Work order => Return the lines of the data below, from the one containing "1024x588 pixels. How" through the very last, exactly and with both ends included; no pictures.

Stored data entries
+++

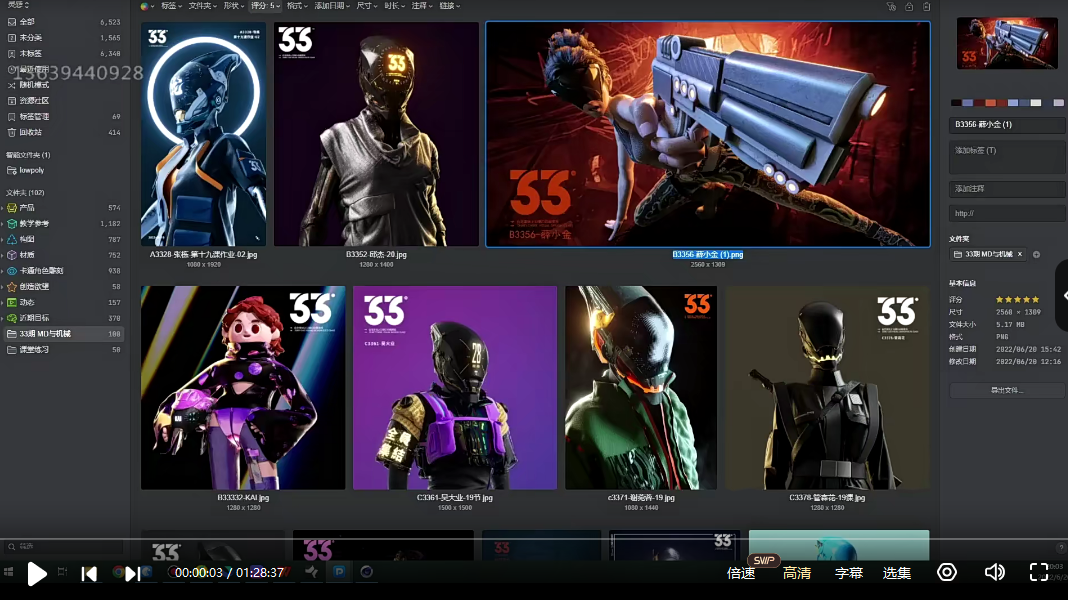Open the 教学参考 folder in the sidebar

[34, 223]
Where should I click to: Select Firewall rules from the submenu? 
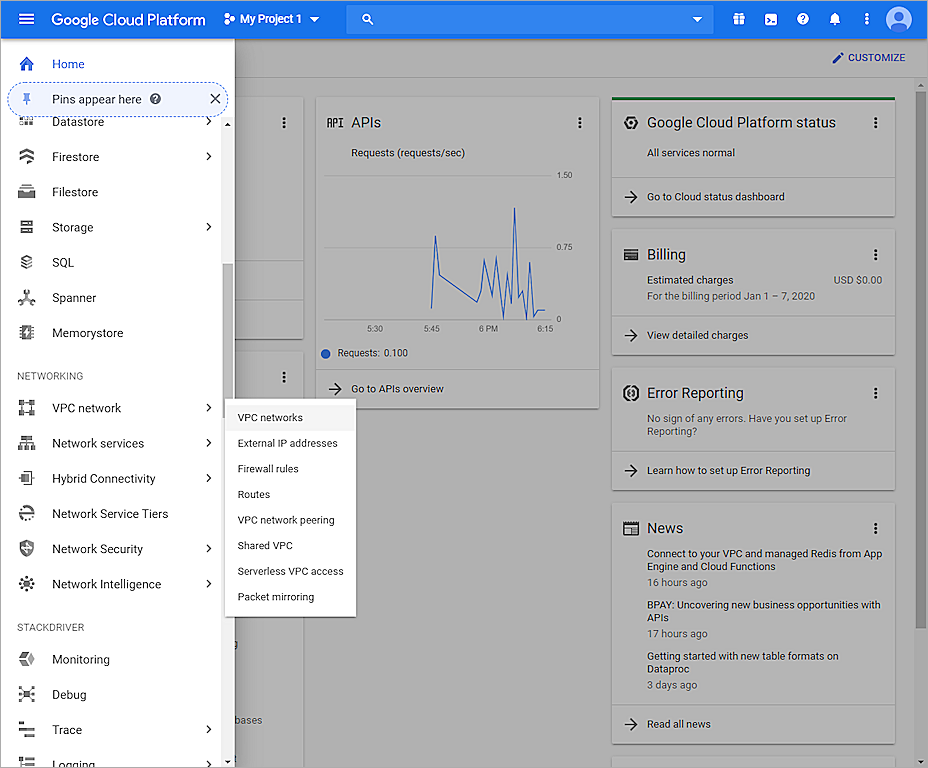[268, 469]

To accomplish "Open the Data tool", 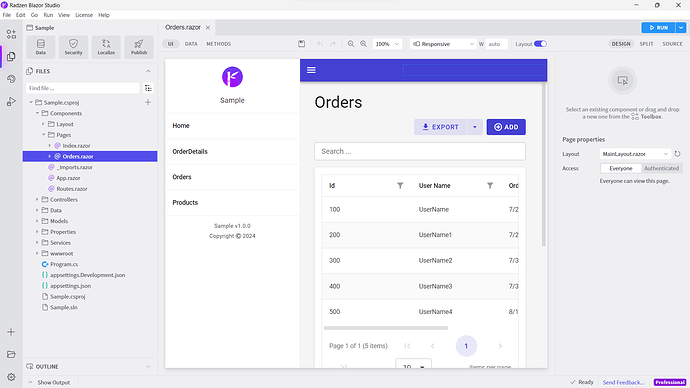I will [40, 47].
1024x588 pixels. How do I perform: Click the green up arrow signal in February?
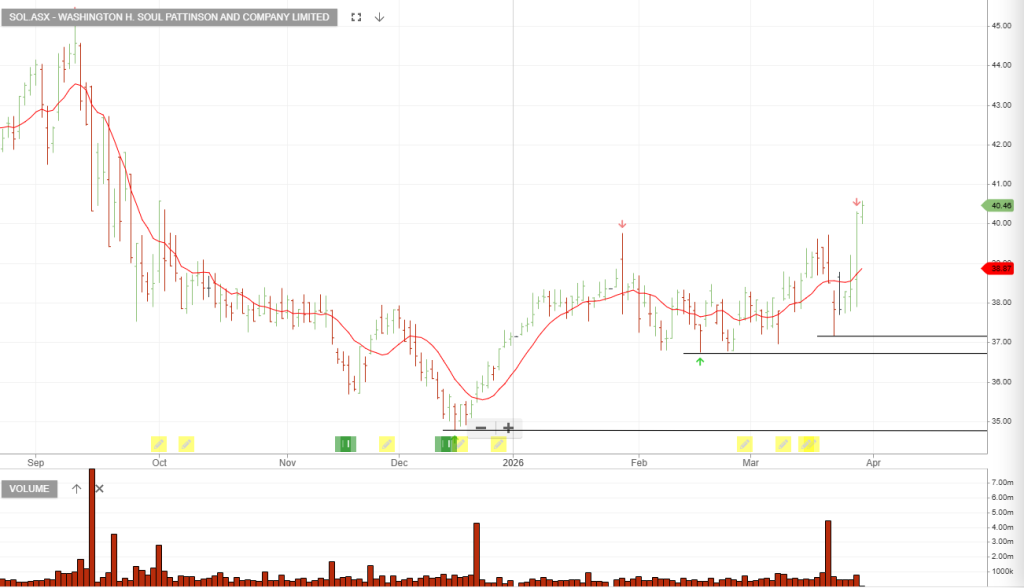coord(700,361)
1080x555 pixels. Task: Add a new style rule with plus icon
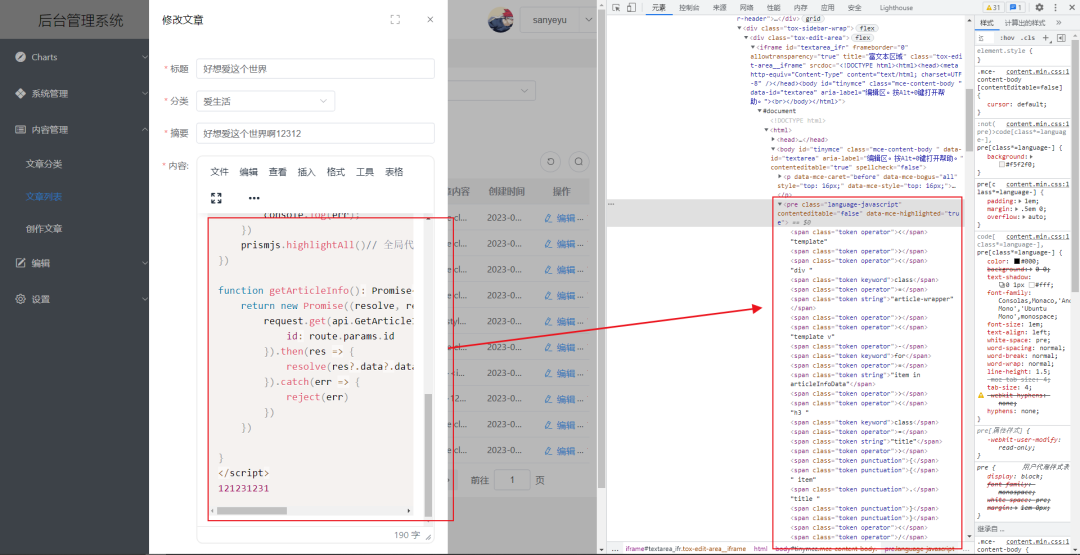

+++

Result of the task =>
1024x588 pixels. How do I perform: Click the green up arrow signal in February?
coord(700,361)
1080x555 pixels. Task: Add a new style rule with plus icon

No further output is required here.